* [What you need to do]
Could you retype exactly the lines running from the line with "Instruction: Toggle the" to the end of the data, both included, and nothing else?

* [Data provided]
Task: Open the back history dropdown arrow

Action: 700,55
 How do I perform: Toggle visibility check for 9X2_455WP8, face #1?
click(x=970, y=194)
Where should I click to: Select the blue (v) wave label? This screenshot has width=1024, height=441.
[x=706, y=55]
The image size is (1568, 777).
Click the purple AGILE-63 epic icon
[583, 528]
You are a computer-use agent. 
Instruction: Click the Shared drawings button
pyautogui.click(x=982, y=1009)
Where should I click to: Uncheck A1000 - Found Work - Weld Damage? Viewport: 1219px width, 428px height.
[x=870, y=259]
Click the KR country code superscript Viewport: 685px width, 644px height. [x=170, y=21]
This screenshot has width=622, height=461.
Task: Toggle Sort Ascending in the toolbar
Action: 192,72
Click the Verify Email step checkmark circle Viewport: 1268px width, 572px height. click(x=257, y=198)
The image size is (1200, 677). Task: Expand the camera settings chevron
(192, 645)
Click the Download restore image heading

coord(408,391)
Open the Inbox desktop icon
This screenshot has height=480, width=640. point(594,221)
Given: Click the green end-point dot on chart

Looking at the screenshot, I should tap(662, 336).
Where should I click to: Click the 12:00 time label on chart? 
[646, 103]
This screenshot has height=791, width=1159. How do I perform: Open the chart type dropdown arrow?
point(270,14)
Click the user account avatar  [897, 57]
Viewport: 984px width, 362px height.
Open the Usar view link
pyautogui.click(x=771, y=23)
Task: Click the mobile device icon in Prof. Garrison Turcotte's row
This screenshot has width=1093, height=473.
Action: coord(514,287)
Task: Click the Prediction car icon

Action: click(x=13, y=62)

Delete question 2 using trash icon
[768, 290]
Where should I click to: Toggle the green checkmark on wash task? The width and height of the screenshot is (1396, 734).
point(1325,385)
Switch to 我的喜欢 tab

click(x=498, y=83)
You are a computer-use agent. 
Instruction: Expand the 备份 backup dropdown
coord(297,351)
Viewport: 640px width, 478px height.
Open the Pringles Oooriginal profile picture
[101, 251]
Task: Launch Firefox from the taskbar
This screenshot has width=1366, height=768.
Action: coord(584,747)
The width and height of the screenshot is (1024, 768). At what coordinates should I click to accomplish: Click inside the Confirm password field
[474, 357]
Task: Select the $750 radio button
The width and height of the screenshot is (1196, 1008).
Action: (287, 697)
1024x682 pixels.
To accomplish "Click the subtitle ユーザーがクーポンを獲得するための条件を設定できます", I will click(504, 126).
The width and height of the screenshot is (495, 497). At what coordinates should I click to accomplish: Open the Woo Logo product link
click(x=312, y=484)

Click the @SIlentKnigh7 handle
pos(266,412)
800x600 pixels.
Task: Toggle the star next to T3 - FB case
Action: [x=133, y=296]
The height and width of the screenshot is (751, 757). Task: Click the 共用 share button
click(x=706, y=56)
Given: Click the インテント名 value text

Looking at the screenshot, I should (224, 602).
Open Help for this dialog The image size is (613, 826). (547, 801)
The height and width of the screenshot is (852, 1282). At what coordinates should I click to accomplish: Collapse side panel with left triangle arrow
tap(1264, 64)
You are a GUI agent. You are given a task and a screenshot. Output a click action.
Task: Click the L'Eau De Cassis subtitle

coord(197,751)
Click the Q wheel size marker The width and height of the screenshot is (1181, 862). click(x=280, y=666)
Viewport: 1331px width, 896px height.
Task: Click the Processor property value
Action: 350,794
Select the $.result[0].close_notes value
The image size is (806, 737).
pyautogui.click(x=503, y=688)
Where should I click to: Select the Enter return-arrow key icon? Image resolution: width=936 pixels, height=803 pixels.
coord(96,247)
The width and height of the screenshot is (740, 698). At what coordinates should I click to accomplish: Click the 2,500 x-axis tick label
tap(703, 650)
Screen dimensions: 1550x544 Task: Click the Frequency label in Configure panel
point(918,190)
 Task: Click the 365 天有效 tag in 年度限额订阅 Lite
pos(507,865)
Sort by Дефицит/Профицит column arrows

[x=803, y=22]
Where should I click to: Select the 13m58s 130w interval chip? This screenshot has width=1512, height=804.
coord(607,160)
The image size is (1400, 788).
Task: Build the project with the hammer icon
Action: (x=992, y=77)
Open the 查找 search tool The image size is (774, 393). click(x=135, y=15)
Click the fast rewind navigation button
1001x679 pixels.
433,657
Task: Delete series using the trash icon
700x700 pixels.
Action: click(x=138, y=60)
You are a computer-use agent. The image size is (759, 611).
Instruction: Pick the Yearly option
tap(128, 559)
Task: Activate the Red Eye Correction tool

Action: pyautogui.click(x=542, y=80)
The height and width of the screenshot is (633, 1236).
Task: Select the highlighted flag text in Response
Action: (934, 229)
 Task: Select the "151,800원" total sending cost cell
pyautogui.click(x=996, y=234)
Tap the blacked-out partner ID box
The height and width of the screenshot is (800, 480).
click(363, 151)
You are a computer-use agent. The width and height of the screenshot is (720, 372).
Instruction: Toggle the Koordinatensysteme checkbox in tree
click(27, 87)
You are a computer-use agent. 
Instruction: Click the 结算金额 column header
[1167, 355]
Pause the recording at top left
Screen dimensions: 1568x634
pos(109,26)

* [Exercise result]
Instruction: Toggle the Koordinatensysteme checkbox in tree
click(27, 87)
You are a computer-use agent. 
Instruction: Click the 结算金额 column header
[1167, 355]
Pause the recording at top left
Screen dimensions: 1568x634
pos(109,26)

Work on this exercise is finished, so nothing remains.